CHICAGO (AP) — Melissa Jones almost made it.
The suburban Chicago mom was heading to the hospital to give birth. She got as far as the hospital's driveway, but her daughter just wasn't going to wait any longer to come into the world. While nurses rushed out and her children looked on, Jones delivered her baby in the family's minivan Thursday — just feet from the front door of Northwestern's Prentice Women's Hospital in downtown Chicago.
A doctor leaving work assisted with the front-seat delivery, calling out for gloves and blankets.
"All I could do was hold onto the dashboard and the side of the car" and push, said 30-year-old Jones of Calumet City.
Earlier that evening, Jones was at work as a restaurant cashier at a downtown Chicago hotel when she started having contractions. She called her fiance, Marcus Ross, and asked him to come get her, then made sure one more customer got his order, a milkshake.
Meanwhile, Ross put the four children in the couple's minivan and headed into the city. The plan was to head to the suburban hospital where they'd planned to deliver. His mother would meet them there and they'd hand off the children to her.

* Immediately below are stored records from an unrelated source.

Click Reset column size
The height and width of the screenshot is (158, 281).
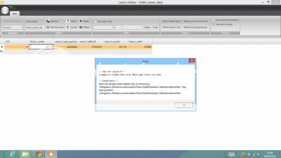(x=171, y=27)
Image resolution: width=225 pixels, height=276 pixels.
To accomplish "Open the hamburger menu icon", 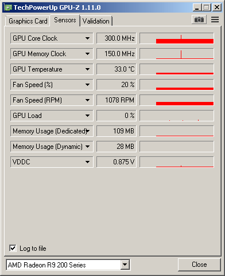I will point(215,19).
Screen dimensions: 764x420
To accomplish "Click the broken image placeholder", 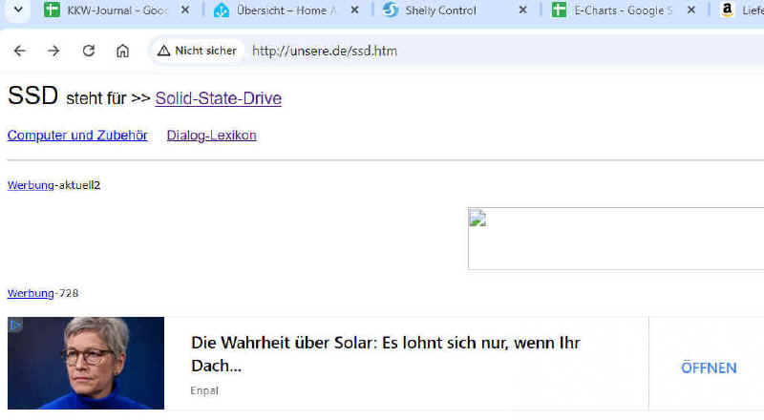I will [477, 219].
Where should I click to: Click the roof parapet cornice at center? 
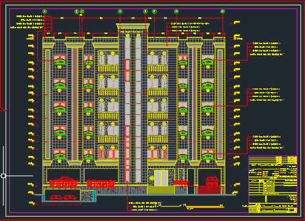(x=133, y=26)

But it was soon clear the baby wasn't going to wait long enough to get to the suburbs. With contractions getting stronger and closer, they drove to the Northwestern Memorial Hospital campus and searched for the correct entrance.
"We passed it two or three times," Jones said. In the driveway at last, her water broke. "It pops like a balloon, I kid you not. I felt her slip down the birth canal."
Jones expects that her daughter — 6-pound-8-ounce Mariah Faith Ross — will be an unstoppable child because of the way she came into the world.
"She's going to give me a run for the money," Jones said. "She made a grand entrance."
The other children, Jones said, now know for sure where babies come from.